GAF/AB stain was carried out in all 23 IM cases. 8 cases (34.8%) showed no mucin in the columnar cells (indicating Type I IM), 10 cases (43.5%) showed blue or clear with a trace of purple (indicating Type II IM) and all purple in 4 cases (17.4%, Type III IM). In the Types I and II of IM the goblet cells showed positivity for sialomucin, but were absent in Type III of IM cases (i.e., no sialomucins). Neither the goblet cells nor the columnar cells were positive in one case – where the type of IM remained undetermined [Table 3].

Table 3

Subtyping of 23 cases of IM using gomori aldehyde fuchsin-alcian blue stain


Giemsa stain revealed H. pylori in 15 (21.4%) cases. Among total 23 cases with IM noted, H. pylori was identified in 13 (56.5%) cases.


DISCUSSION

Among the total 70 cases, 61 cases were diagnosed as gastric adenocarcinoma. In cases of gastric carcinomas, 45 patients were male and 16 were female. The male to female ratio were 2.81:1, which is similar to ReMine and Priestley[] and Hawley et al.,[] wherein, the ratio were 2.5:1, 2.2:1 respectively. Analyzing the number of patients in different age groups, it was observed that there is a steady increase of occurrence with increasing age group reaching a maximum at the range of 41-50 years. Thereafter, the occurrence has declined in the higher age group. The observation of age in this cohort of patients of the present study is similar as that observed by other Indian authors.[,]

Type I IM (complete) closely resembles normal small intestinal mucosa with goblet cells and absorptive cells with a brush border and presence of Paneth cells.[] In incomplete IM typical intestinal enterocytes are replaced by a population of partially differentiated columnar mucus cells (intermediate cells) lacking a well-developed brush border.[] Type II IM shows some glandular distortion and consists of goblet cells and columnar mucus cells secreting sialomucins. The goblet cells may also occasionally secrete sulphomucins. There are few absorptive cells. Type III is the least common and is distinguished by the presence of glandular distortion and columnar mucus cells containing sulphomucins. The goblet cells secrete either sialo- or sulphomucins, which is significant as cases containing sulphomucins in both goblet cells and columnar cells may have a higher risk of developing gastric cancer.[]

In the present study, RUT positivity was more with pure IM cases (7 out of 9, 77.8%) in comparison with IM associated with intestinal type (8 out of 14, 57.1%) and diffuse type (3 out of 47 cases, 6.4%) of gastric carcinoma. The positivity was more in Type I and Type II cases compared with Type III (in both groups of pure IM and IM associated with intestinal type of gastric carcinoma), which is same as that observed by Craanen et al.[] These authors also observed that Type III IM was found less often in the H. pylori positive patients and suggested that the gastric milieu in Type III IM cases is less appropriate for H. pylori.
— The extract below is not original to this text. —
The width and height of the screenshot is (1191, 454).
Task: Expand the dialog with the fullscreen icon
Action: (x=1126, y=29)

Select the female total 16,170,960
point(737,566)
Type III IM might be regarded as a marker of possibly increased risk of gastric cancer and the lower prevalence H. pylori in Type III IM cases might be the result of severe changes in mucosal architecture. However, Satarkar et al.,[] from Mumbai, India found no relation between H. pylori infection and development of IM in their series.
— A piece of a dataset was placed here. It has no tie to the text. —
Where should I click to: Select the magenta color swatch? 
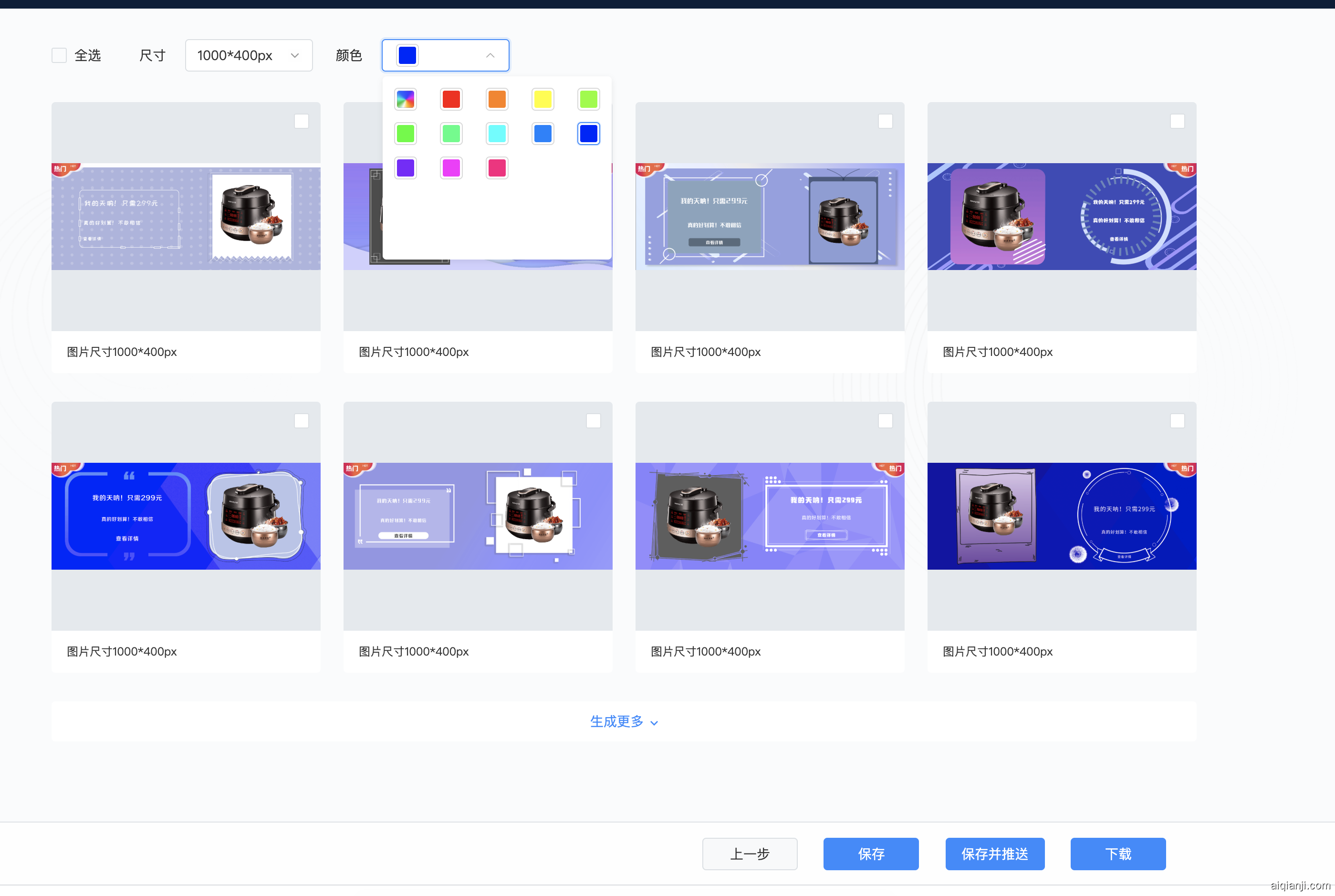coord(451,168)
Mucicarmine stain is believed to stain many types mucin. Acidic mucins are specifically stained with this procedure, but neutral mucin and certain acidic sulphated mucin fail to show appreciable staining with it.[] Thus failure of tissue to stain does not rule out the presence of other mucins. The normal gastric gland cells and cells in diffuse type of gastric adenocarcinoma have neutral mucin, but the metaplastic gland cells have either acidic mucin (as noted in Type II IM) or sulphomucin (as observed in Type III IM). Type I IM have no mucin in the glandular columnar cells and are not stained with Southgate mucicarmine technique. Thus with Southgate's mucicarmine technique, a variable staining pattern was noted, which was not helpful in subtyping cases of IM and was also unsuitable in detecting the level of infiltration/invasion in cases of diffuse type of gastric carcinoma.

With PAS-AB stain the columnar cells demonstrated neutral mucin (magenta color – PAS positive) in diffuse type of gastric carcinoma in 47 (67.1%) cases. Acidic mucins (blue color – AB positive) were demonstrated in Types II and III IM in 15 (65.2%) cases. In 8 (34.8%) cases there was no demonstrable mucin, i.e., Type I IM showed negative for both PAS and AB. Thus, the technique was very much helpful in identifying IM as well as the diffuse type of gastric carcinoma. Several workers, notably Filipe et al.,[] have documented a strong association between Type III IM and development of cancer and proposed a role of routine subtyping of IM in cancer surveillance.

For the subtyping of IM only the nature of columnar cell mucin, i.e., sialo or sulphomucins was considered and that of goblet cell mucin was ignored using GAF/AB stain. Type II IM, 10 cases (43.5%) showed positive stain for sialomucin (blue color in columnar cells) whereas Type III IM 4 cases (17.4%) showed a positive stain for sulphomucin (purple color in columnar cells). No color in columnar cells was interpreted (as no mucin present) in 8 cases (34.8%).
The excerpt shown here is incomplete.